Chalice corals are one of the first collector corals desired by reef hobbyists. The reef hobby has coined the name chalice for several different genus of chalice coral: mycedium, oxypora, echinomorpha and echinophyllia. These types of coral have similar characteristics and growth patterns.
Chalices generally encrust over the surrounding rock and have the potential to plate around its base. Their multi-colored eyes contrast their vibrant coral base with captivating color combinations. Some chalices have extravagant colored rims, such as the TSA pink watermelon and TSA smoothie king chalice. The luminescent color of the TSA space invader chalice is simply hypnotizing.
Chalices prefer low to moderate lighting, ranging from 80-120 par. The coral will quickly let you know if the lighting is too intense by compressing its tissue against the skeleton. Chalices display their best colors under a blue light spectrum.

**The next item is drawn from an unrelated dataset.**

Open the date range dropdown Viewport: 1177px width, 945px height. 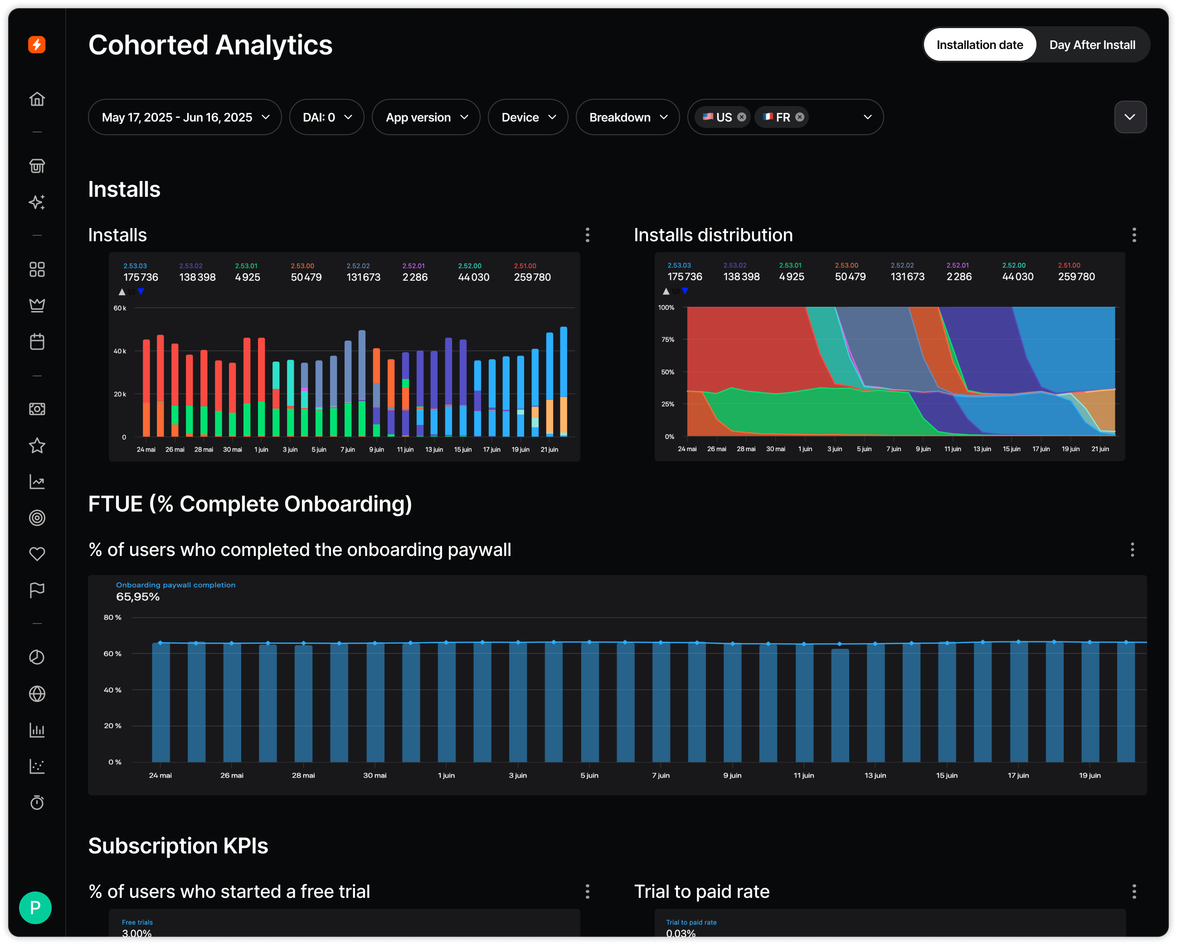click(x=185, y=117)
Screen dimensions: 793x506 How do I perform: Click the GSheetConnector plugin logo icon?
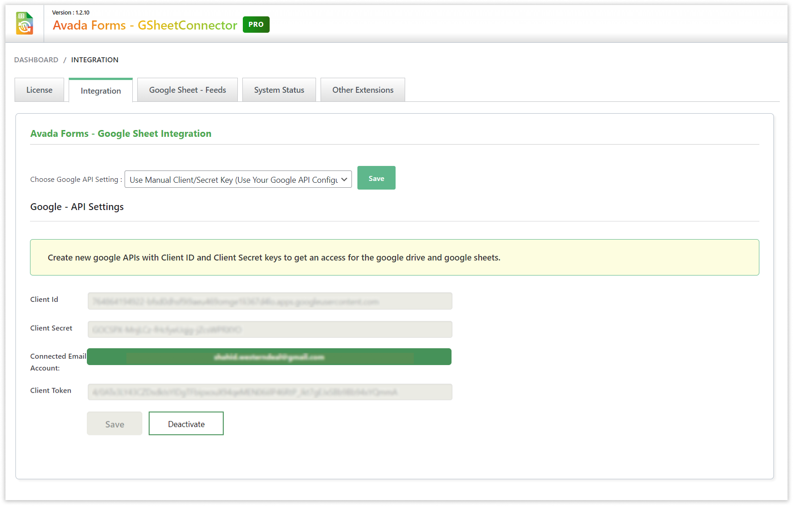(25, 22)
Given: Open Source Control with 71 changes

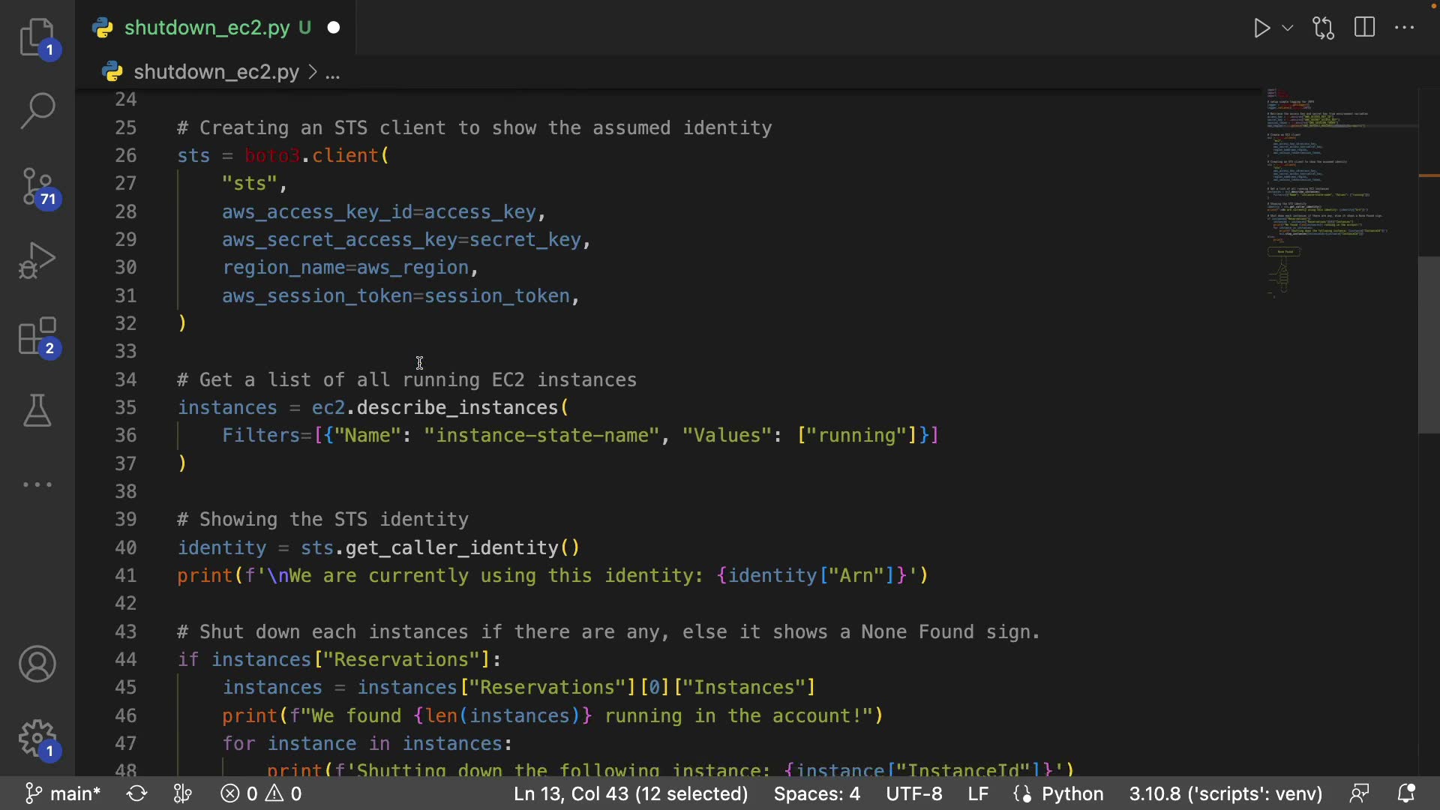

Provide low to moderate water flow, avoiding debris and detritus from building upon the coral’s delicate tissue. Some chalices will have sweeper tentacles, potentially attacking their neighbors. One popular offender is the Hollywood stunner chalice. This plating chalice can produce long sweepers tentacles attacking any nearby corals.
This coral’s primary food source will be provided by their zooxanthellae algae but occasional feedings of powdered coral foods and pellets will aid in their growth. Here at Top Shelf Aquatics, we use both Fauna Marin LPS Pellets and Benepets. Be sure to turn off your flow during feedings because chalices can take up to 15-20 minutes to consume their meals.
Chalices are a fusion of color, worthy of a spot in any reef aquarium and hobbyists of all experience levels are eager to collect the vast variety of color combinations.